Data-centric AI is all about taking control of not just our “data,” but all of the processes that bring our data together.  Everything from class-balancing, ambiguity analysis, and even simple data clean-ups serve the same goal; recognizing that models can do so much if the camera is in focus. 

So the data-centric approach is much more than just polishing your finished product. Effective implementation can, and should, occur at every point in the MLOps cycle. A phase in the cycle that could most benefit from introducing these methods is the actual labeling of data; possibly the best way to do so is to focus on in-app usability.

New to MLOps? Read about it here or listen to how Innotescus gets it done in our previous webinar.

Analyzing usability, or, ease of use, is a quality-forward approach to the user-facing operations we design. Our products are more usable when they prioritize effectiveness, efficiency, engagement, error tolerance, and ease of learning. The better a platform can be learned and implemented, the higher quality the dataset it creates. Designing and redesigning with use in mind is a key data-centric approach.

Measuring usability makes us clearly define our goals and honestly whether we accomplish them or not.

Here are four (of many) tips to help you improve your work.

1 — Make sure your platform knows something—fully manual platforms are tedious, but fully automatic platforms prove unreliable. When optimizing performance, designers and developers know that there is always a semi-automatic “sweet spot” they need to find. This challenge has two clear sides; leave space for users and prevent potential errors.

But automation is more than just skipping a few steps. Effective UI makes sure that the platform has built-in knowledge a user can effortlessly combine with their own. But what does this look like?

Imagine a project that asks users to tag every instance “bear” and “animal” in a photo, but ignores that bears are, in fact, animals themselves?

Or instead, a user has domain-specific knowledge on what they’re annotating, but the user can do little more than draw a box and click “next.” 

In both cases, the task being asked of users cannot be fully completed in the given platform. These kinds of small issues, when repeated across a dataset, limit what your final model can actually do. Simply put, a great way to improve output is by implementing tools that better understand annotator input.

2 — Don’t Reinvent the Wheel (or Metaphor)—You finish creating a feature that lets users trim pixels off the edges of a selection, and it comes time to name it. when you suggest calling it  “the peeler tool,” your idea meets a surprising amount of pushback (clearly they don’t get the literary reference to your favorite poem…) But what’s the harm in picking a stand-out name?

Unfortunately, neither of your test users have encountered a “peeler tool” before. User 1 will read “peeler” and assume the tool does something with layers, like peeling a banana. User 2 will get closer, but will be surprised when clicking in the middle of a selection doesn’t remove the outermost row of pixels, (like a vegetable peeler does, right?) but instead puts a tiny hole right where they clicked. In both cases, time is lost to slightly atypical feature taxonomy.
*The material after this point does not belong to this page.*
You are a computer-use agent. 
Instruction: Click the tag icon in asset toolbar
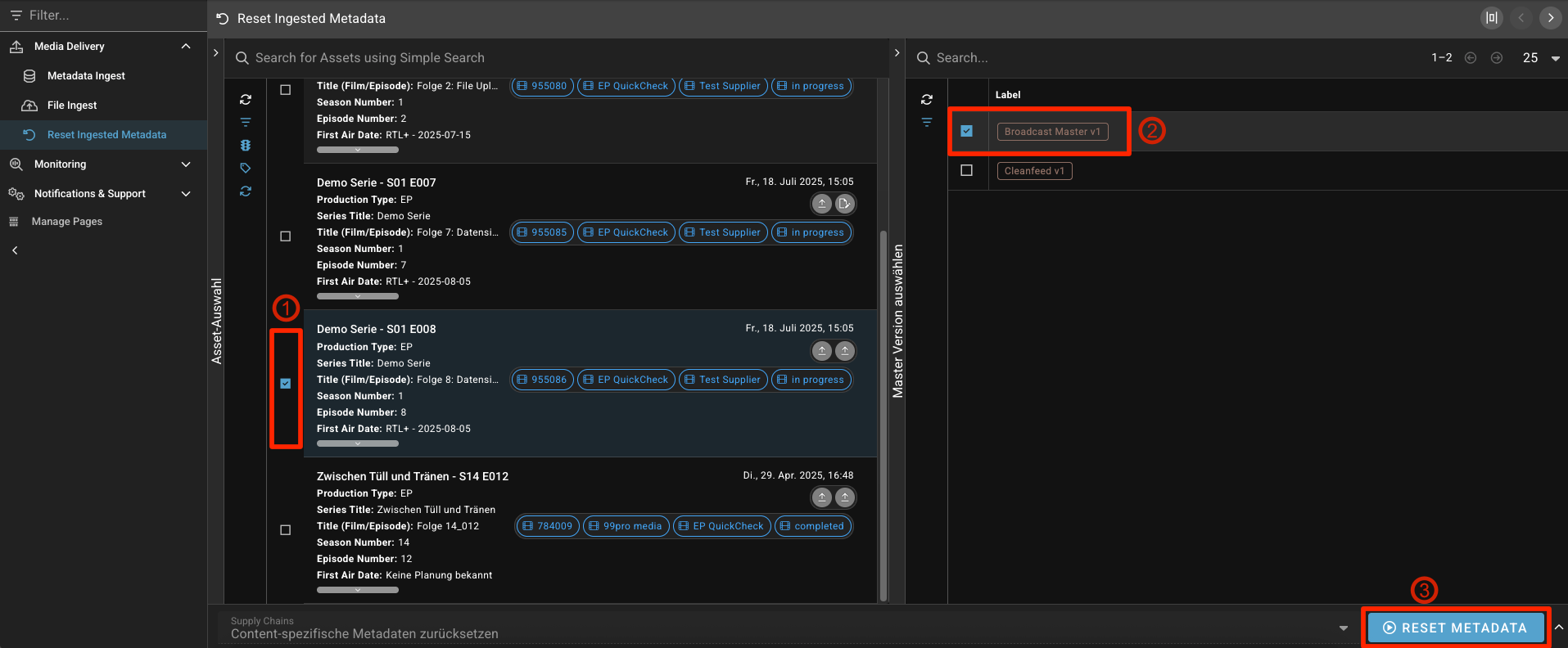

When users enter your platform, they bring with them a myriad of previous associations. If your design uses familiar metaphors, users will quickly learn and memorize the corresponding tools. In the above case, both users have almost certainly encountered an “eraser tool” before, and would be better served by a design that uses previous knowledge.

3 —Detours, not stop signs—However thorough and heuristically-sound your UI is, a user is bound to fall between the cracks of your design. Annotators will encounter issues, so what can they do next?

And let’s think a little bigger than the “Help” menu…

Users are most productive when they know what they can do after an issue occurs. When they remember a mistake they made three examples prior, or they place a bounding box the platform doesn’t accept, there needs to be a way to be wrong while still moving forward. It may be as simple as including a “skip” button, or letting the user leave a quick comment on their work. Make sure that, when something goes wrong, your user is met with a detour, not a stop sign.

4 — Make mistakes useful—So we’ve established that humans make mistakes. But what do we do with that? In the data-centric AI movement, what do you do with hiccups in the process? The seemingly-too-simple approach is to make mistakes useful.

This could mean creating learning opportunities for annotators, or flagging an image that is consistently mislabelled. In general, instead of dumping all mistakes into the waste bin, create features that ask errors “why?”

For a good example, look at Innotescus’s bi-directional communication system. By tagging problems and leaving short messages, supervisors can point out annotator mistakes and ensure that users have a good understanding of what went wrong.

Conclusion

So to recap:

  • Make sure your platform knows something
  • Don’t Reinvent the Wheel (or Metaphor)
  • Detours, not stop signs
  • Make mistakes useful

These tips remind me that, despite our assumptions or our ignorance, users always have something to tell us. We can best listen by finding simple ways to understand user logic and amplify adaptability.